There's another point about this as well. Scott claims in the article that his "alternate model" makes better predictions than his "Reactionary model" (which is something of a straw man, but let that pass). But if we look at the cases he cites, here is how they actually stack up against the models:

French Revolution: Ended up with Napoleon taking power as Emperor, i.e., a monarch. Sure looks more like the Reactionary model to me.

Russian Revolution: While the USSR did end up falling apart of its own weight after decades of terror gradually morphing into somewhat less terrifying bureaucracy, what has happened to Russia since looks more like "repressive monarchy" than "government mellows out and does pretty okay".

Chinese Revolution: I suppose that the fact that the Chinese Communist Party has adopted some features of capitalism in order to allow the country to actually have some economic growth might count as a sort of "mellowing out", but it would still be very hard to make a case that China's government is closer to "doing pretty okay" than it is to "strong repressive monarchy".

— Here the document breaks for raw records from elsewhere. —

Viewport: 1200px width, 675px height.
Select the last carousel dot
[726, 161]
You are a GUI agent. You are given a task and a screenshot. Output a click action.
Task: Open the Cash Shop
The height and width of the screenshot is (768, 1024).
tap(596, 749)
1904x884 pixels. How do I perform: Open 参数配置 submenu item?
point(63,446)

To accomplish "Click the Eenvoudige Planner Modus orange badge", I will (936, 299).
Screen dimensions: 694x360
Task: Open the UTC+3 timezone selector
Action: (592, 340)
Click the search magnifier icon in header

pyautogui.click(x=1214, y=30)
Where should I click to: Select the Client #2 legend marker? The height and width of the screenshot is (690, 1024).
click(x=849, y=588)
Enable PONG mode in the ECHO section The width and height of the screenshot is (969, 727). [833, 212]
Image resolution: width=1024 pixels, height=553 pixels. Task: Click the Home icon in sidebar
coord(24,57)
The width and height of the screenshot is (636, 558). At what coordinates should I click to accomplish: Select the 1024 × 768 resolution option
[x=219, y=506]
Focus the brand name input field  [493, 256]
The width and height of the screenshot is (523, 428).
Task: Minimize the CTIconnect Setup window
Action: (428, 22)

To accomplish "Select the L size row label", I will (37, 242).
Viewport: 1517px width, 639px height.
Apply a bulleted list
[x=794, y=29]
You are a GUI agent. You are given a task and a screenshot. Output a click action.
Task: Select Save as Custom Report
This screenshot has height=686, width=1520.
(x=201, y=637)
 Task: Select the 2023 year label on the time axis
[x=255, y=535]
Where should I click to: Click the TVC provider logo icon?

In other words, even if we agree that the US and UK have reached Step 6 of Scott's "alternate model", historically, those countries (and other countries in the British Commonwealth, like Canada and Australia) are the only cases where that has happened. Historically, reigns of terror brought on by repressive regimes have in all other cases led to new repressive regimes.

(Btw, this is not to say that the Reactionary model's claim that the new monarchy in its last step is an improvement, is correct. The actual historical facts are that the new repressive regimes are often worse than the old ones.)


> haven't gone through the kind of reign of terror that Scott's interlocutors claim they should have

I'll comment on this separately because it goes deeper into the central claim of the arrticle. If you're going to make this claim, you need to ask whether the UK and US have actually avoided such things, or merely made sure they happened in other countries instead.

The US under Woodrow Wilson enabled the Soviet Union to exist by failing to support the Kerensky government, even though the US had troops in the area, and by discouraging the other allied powers from helping on the grounds that everybody was already too exhausted after four years of war. (Not to mention that Communism wasn't of Russian origin; it was exported to Russia by American and British intellectuals, such as Jack Reed. And one of their reasons for doing so was that Communism was supposed to be more "democratic".)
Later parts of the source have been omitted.